Koeleman’s style is strong as ever; In this novel it is the denouement that is somewhat disappointing. The writer focused so much on the plot in the first half of the novel, by covering it richly with mystery and question marks, that he apparently felt the need to resolve the plot head on. That is to say: something really intense, big and secret has happened. Koeleman abandons the pleasantly unrealistic aspect of the novel and suddenly becomes whole specific.

The curtain has been pulled back and with the facts so open and exposed on the table, the reader promptly comes up with all kinds of irritating, banal questions, questions about concrete matters that previously seemed completely unimportant. Where does Mart actually get the money for that whole house and all those parties? What kind of life was he living before this whole thing? Isn’t it very unbelievable that he never noticed anything about the big secret?

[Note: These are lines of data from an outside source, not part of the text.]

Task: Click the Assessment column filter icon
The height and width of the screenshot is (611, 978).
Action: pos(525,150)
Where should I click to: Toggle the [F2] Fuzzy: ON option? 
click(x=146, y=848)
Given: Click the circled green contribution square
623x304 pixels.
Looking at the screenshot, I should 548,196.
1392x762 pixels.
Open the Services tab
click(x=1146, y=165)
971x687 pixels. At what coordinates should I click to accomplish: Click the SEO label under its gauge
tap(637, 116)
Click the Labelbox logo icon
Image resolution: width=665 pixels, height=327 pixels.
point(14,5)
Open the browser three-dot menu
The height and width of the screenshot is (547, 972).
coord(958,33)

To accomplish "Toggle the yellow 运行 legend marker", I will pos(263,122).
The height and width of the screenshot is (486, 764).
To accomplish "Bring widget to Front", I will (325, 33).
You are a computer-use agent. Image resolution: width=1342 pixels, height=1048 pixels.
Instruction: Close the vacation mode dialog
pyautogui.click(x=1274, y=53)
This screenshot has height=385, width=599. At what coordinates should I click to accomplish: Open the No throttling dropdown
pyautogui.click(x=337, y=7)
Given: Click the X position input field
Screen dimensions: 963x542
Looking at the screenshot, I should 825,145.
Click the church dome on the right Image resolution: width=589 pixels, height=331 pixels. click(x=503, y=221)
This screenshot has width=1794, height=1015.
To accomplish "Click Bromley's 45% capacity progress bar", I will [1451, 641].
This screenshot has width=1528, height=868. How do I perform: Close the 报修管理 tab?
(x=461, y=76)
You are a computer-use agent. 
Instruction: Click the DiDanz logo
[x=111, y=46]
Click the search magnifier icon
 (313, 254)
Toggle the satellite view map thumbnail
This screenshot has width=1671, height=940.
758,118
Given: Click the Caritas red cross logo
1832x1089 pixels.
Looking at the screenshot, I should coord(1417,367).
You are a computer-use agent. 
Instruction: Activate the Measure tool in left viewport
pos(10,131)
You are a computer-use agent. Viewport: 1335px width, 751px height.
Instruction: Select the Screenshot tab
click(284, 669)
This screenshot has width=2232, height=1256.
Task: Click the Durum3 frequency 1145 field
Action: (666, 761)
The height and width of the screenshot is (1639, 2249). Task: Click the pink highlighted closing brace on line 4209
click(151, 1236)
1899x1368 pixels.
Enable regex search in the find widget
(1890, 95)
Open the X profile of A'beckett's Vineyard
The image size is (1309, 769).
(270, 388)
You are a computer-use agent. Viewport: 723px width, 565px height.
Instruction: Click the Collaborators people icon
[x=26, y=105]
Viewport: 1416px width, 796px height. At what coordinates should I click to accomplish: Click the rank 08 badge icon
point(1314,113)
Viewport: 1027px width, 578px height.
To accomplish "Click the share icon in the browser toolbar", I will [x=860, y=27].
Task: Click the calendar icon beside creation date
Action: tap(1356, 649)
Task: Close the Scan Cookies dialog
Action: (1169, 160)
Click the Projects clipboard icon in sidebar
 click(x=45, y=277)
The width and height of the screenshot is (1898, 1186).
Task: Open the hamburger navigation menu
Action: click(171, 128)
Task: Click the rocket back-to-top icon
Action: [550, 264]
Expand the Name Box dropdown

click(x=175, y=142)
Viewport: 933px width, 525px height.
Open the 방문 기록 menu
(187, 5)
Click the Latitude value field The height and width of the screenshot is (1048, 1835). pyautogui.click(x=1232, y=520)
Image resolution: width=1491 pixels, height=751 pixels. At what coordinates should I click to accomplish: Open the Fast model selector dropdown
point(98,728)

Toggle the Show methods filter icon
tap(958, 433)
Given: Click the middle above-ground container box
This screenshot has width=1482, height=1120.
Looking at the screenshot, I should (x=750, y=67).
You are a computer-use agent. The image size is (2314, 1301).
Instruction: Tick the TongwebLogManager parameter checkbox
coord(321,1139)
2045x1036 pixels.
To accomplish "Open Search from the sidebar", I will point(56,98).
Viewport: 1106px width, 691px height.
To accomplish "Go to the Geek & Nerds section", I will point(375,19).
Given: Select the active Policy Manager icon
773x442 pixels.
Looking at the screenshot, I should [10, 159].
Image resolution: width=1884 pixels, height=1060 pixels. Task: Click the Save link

As a reviewer I try to guard against the wise-cracking ‘wouldn’t it have been better if…’, but wouldn’t it have been better if nothing special had happened in Mart’s youth? What if it was just a figment of the imagination, an obsession with the past, arising from the fear of losing control of the past, and thus control of yourself? Because that is indeed what is going on with control freak Mart. ‘Time passed without his ordering it,’ Koeleman writes somewhere – a key sentence; That’s where the problem lies, in Mart’s head and not outside of it, not in the actual events. Just the way nostalgia works: it’s not about what really happened, it’s about what you made of it in your mind.

Bertram Koeleman: This is your time. Atlas Contact; 256 pages; €22.99.